Questa operazione contro il bracconaggio a Capaccio Paestum ha evidenziato la persistenza e la brutalità di tale fenomeno, con il salvataggio di numerosi cardellini destinati a un crudele destino. Le forze dell'ordine e le associazioni per la protezione degli animali hanno scoperto e neutralizzato un sofisticato sistema di cattura, smascherando l'uso di uccelli vivi come esche. Questo intervento sottolinea la dedizione nella lotta contro la criminalità legata alla fauna selvatica e l'impegno per la difesa della biodiversità, ribadendo l'urgenza di rafforzare i controlli e applicare sanzioni severe.
L'azione congiunta, condotta a Capaccio Paestum, ha visto protagonisti le Guardie Zoofile dell'Enpa di Salerno, affiancate dalle Guardie Ambientali dell'Accademia Kronos e dai Carabinieri Forestali. L'intervento è avvenuto in un uliveto, dove due persone sono state colte in flagrante mentre stavano catturando piccoli uccelli selvatici. Questa operazione si inserisce in un contesto di precedenti sequestri nella medesima area, evidenziando una preoccupante continuità delle attività illegali.
Il sistema di cattura si rivelava particolarmente insidioso: una rete a maglie strette veniva azionata a distanza tramite un complesso meccanismo di carrucole, corde e picchetti. Gli uccelli venivano attirati da richiami acustici elettronici. Ma ciò che ha maggiormente colpito gli operatori è stato il trattamento riservato ai cardellini già catturati e impiegati come esche: immobilizzati e legati ai bastoni con imbracature che ne bloccavano le ali, i poveri animali si dibattevano incessantemente, attirando altri esemplari nella trappola.
Al momento del blitz, un gran numero di cardellini era già stato catturato e rinchiuso in piccole gabbie. Tutte le attrezzature utilizzate per l'attività illecita, tra cui reti, richiami elettronici, diffusori acustici, corde e picchetti, sono state confiscate. Molti dei cardellini recuperati presentavano ferite e mutilazioni evidenti, causate dalle imbracature e dalla menomazione delle ali, e nessuno di essi era identificato con l'anello di riconoscimento.

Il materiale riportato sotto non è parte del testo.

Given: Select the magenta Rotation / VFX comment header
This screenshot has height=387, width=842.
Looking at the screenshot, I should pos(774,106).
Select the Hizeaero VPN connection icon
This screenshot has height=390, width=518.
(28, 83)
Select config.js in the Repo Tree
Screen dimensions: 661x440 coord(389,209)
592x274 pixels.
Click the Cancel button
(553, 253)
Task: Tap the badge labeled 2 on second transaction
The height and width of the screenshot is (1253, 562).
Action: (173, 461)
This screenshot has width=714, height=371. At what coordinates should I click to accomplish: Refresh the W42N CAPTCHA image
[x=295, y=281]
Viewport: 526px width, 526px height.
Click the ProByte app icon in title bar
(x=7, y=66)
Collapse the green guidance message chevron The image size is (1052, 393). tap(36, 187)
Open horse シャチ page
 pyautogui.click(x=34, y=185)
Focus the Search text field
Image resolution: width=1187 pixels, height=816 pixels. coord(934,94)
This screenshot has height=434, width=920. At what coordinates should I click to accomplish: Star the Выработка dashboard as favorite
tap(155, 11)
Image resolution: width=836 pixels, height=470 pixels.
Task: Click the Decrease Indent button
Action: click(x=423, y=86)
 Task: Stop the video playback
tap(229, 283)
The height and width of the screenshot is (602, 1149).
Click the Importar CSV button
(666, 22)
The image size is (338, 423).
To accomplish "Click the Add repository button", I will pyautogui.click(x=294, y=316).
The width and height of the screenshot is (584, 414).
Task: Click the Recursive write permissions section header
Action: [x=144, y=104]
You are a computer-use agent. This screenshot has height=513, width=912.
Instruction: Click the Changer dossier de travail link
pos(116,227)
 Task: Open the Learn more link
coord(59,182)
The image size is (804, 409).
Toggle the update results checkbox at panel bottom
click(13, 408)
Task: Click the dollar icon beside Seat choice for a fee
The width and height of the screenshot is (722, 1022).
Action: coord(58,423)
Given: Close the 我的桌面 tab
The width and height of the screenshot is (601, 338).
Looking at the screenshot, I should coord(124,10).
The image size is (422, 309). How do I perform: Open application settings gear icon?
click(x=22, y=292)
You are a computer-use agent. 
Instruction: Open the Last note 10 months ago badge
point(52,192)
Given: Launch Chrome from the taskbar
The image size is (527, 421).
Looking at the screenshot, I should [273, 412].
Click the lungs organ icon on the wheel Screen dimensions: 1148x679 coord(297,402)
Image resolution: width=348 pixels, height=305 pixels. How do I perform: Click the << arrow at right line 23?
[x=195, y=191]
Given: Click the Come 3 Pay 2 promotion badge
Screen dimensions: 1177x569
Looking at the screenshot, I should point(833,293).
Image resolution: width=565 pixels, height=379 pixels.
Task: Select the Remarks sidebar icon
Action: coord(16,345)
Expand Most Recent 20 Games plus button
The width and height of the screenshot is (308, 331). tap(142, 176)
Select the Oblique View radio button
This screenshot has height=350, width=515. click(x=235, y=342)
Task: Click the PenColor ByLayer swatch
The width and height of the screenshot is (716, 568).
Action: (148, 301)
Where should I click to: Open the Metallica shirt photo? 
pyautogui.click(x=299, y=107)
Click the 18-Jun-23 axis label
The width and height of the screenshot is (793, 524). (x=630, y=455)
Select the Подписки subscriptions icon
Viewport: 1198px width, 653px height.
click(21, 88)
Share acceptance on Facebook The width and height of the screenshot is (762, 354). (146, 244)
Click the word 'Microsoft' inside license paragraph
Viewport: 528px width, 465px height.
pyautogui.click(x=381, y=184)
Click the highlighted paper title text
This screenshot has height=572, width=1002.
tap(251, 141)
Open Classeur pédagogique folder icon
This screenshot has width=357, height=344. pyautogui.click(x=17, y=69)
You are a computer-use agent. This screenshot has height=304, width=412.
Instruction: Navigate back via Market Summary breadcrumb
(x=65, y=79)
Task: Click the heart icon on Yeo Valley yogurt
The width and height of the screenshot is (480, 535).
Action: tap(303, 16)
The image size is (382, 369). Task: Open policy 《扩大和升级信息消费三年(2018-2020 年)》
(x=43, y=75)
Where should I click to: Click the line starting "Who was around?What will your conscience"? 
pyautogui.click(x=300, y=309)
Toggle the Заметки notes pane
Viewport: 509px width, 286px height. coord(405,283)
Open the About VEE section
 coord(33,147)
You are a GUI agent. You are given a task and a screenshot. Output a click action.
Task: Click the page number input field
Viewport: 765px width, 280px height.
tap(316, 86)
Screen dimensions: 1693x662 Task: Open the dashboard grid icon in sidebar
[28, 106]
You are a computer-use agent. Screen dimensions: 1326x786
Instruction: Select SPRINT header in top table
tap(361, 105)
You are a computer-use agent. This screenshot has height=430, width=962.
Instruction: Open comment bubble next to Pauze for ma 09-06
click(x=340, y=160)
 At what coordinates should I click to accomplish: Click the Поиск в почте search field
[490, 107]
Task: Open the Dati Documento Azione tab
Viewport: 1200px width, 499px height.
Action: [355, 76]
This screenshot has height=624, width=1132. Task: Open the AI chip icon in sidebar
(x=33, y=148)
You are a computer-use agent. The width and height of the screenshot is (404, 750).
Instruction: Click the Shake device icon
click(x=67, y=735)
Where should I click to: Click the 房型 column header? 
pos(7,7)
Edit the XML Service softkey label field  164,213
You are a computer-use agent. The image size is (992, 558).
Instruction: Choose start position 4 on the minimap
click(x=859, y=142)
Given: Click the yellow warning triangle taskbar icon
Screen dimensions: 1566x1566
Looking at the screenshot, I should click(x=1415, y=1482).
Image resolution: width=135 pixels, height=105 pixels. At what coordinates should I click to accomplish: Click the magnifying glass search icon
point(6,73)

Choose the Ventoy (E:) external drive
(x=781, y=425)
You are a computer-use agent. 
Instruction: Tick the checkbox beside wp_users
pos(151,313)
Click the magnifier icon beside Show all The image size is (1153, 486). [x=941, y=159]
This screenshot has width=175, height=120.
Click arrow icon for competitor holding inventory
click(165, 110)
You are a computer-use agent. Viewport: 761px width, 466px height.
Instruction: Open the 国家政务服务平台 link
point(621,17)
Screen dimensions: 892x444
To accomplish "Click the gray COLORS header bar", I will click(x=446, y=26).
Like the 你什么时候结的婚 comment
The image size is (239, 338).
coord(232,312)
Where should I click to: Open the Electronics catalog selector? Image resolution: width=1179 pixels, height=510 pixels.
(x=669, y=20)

Dopo il sequestro, sono stati trasferiti al Centro di Recupero Animali Selvatici del Frullone, a Napoli, per ricevere le cure necessarie in vista di un possibile rilascio.
Giusy D'Angelo, presidente nazionale ENPA, ha rimarcato come l'utilizzo di animali vivi come esche costituisca una forma inaccettabile di crudeltà, alimentando un lucrativo traffico illecito. Ha evidenziato che dietro la cattura di ogni cardellino non si cela una tradizione, bensì un business fondato sulla sofferenza animale e sulla sottrazione di fauna selvatica al patrimonio naturale. Si stima che il mercato illegale dei cardellini, in particolare quelli destinati a essere usati come richiami, possa fruttare migliaia di euro per gli esemplari più pregiati.
L'ENPA ha espresso gratitudine alle Guardie Zoofile di Salerno, alle Guardie Ambientali dell'Accademia Kronos e ai Carabinieri Forestali per la loro tempestiva azione, sottolineando come la sinergia tra volontari specializzati e forze dell'ordine sia cruciale per contrastare i reati contro la fauna. L'associazione si impegna a continuare a sostenere l'attività delle proprie Guardie Zoofile, poiché ogni intervento di questo tipo non solo salva animali da sofferenze inaudite, ma contribuisce anche a tutelare la biodiversità. È stato ribadito l'appello a intensificare i controlli e a garantire l'applicazione rigorosa delle sanzioni per chi commette tali illeciti.
Questa operazione di successo non solo ha interrotto un'attività di bracconaggio, ma ha anche posto l'accento sulla necessità di una vigilanza costante e di un impegno collettivo per salvaguardare la fauna selvatica. La crudeltà inflitta ai cardellini, ridotti a esche vive, è un monito sulla barbarie di chi sfrutta la natura per profitto. Il salvataggio di questi uccelli, destinati a un recupero e, si spera, a un ritorno alla libertà, rappresenta una vittoria per la protezione degli animali e un passo avanti nella lotta contro la criminalità ambientale.